▶ TASK DETAILS: Set down every entry once more, exactly as it appears.

#### RECORDS TO PROCESS

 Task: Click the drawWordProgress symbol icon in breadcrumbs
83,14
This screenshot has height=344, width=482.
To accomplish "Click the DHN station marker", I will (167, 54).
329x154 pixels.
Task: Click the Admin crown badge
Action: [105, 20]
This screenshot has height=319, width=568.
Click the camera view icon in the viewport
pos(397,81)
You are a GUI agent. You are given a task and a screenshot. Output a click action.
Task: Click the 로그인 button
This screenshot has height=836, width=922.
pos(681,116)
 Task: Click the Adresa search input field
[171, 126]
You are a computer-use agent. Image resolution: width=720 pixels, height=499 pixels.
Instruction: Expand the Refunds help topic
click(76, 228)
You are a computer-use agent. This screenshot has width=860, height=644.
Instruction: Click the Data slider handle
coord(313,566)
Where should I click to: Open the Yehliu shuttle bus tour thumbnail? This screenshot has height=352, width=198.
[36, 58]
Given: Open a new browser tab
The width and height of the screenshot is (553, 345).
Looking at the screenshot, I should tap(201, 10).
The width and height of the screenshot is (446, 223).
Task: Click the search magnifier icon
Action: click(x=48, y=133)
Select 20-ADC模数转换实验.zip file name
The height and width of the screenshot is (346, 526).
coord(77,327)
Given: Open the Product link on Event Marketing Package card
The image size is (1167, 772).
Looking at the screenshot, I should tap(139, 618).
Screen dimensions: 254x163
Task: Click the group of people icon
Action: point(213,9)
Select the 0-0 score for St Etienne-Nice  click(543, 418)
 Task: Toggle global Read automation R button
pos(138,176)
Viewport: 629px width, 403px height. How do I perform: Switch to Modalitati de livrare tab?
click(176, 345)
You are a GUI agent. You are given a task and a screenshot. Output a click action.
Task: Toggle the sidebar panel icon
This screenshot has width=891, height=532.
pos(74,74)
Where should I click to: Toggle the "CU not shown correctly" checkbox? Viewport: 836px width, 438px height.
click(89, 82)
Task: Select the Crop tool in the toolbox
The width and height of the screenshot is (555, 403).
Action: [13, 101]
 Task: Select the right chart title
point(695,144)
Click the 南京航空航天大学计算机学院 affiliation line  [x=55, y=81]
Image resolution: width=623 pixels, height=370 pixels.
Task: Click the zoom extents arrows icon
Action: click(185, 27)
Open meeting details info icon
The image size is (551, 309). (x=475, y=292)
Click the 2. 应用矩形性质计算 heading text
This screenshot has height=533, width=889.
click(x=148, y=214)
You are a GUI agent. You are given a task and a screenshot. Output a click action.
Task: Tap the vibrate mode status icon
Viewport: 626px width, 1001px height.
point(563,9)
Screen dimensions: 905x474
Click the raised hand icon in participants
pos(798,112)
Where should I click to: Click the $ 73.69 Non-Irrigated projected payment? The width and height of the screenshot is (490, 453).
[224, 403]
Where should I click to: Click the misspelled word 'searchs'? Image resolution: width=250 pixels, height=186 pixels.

########

▶ RESULT FOR THIS TASK:
 Task: Click the drawWordProgress symbol icon in breadcrumbs
83,14
This screenshot has height=344, width=482.
To accomplish "Click the DHN station marker", I will (167, 54).
329x154 pixels.
Task: Click the Admin crown badge
Action: [105, 20]
This screenshot has height=319, width=568.
Click the camera view icon in the viewport
pos(397,81)
You are a GUI agent. You are given a task and a screenshot. Output a click action.
Task: Click the 로그인 button
This screenshot has height=836, width=922.
pos(681,116)
 Task: Click the Adresa search input field
[171, 126]
You are a computer-use agent. Image resolution: width=720 pixels, height=499 pixels.
Instruction: Expand the Refunds help topic
click(76, 228)
You are a computer-use agent. This screenshot has width=860, height=644.
Instruction: Click the Data slider handle
coord(313,566)
Where should I click to: Open the Yehliu shuttle bus tour thumbnail? This screenshot has height=352, width=198.
[36, 58]
Given: Open a new browser tab
The width and height of the screenshot is (553, 345).
Looking at the screenshot, I should tap(201, 10).
The width and height of the screenshot is (446, 223).
Task: Click the search magnifier icon
Action: click(x=48, y=133)
Select 20-ADC模数转换实验.zip file name
The height and width of the screenshot is (346, 526).
coord(77,327)
Given: Open the Product link on Event Marketing Package card
The image size is (1167, 772).
Looking at the screenshot, I should tap(139, 618).
Screen dimensions: 254x163
Task: Click the group of people icon
Action: point(213,9)
Select the 0-0 score for St Etienne-Nice  click(543, 418)
 Task: Toggle global Read automation R button
pos(138,176)
Viewport: 629px width, 403px height. How do I perform: Switch to Modalitati de livrare tab?
click(176, 345)
You are a GUI agent. You are given a task and a screenshot. Output a click action.
Task: Toggle the sidebar panel icon
This screenshot has width=891, height=532.
pos(74,74)
Where should I click to: Toggle the "CU not shown correctly" checkbox? Viewport: 836px width, 438px height.
click(89, 82)
Task: Select the Crop tool in the toolbox
The width and height of the screenshot is (555, 403).
Action: [13, 101]
 Task: Select the right chart title
point(695,144)
Click the 南京航空航天大学计算机学院 affiliation line  [x=55, y=81]
Image resolution: width=623 pixels, height=370 pixels.
Task: Click the zoom extents arrows icon
Action: click(185, 27)
Open meeting details info icon
The image size is (551, 309). (x=475, y=292)
Click the 2. 应用矩形性质计算 heading text
This screenshot has height=533, width=889.
click(x=148, y=214)
You are a GUI agent. You are given a task and a screenshot. Output a click action.
Task: Tap the vibrate mode status icon
Viewport: 626px width, 1001px height.
point(563,9)
Screen dimensions: 905x474
Click the raised hand icon in participants
pos(798,112)
Where should I click to: Click the $ 73.69 Non-Irrigated projected payment? The width and height of the screenshot is (490, 453).
[224, 403]
Where should I click to: Click the misspelled word 'searchs'? Image resolution: width=250 pixels, height=186 pixels.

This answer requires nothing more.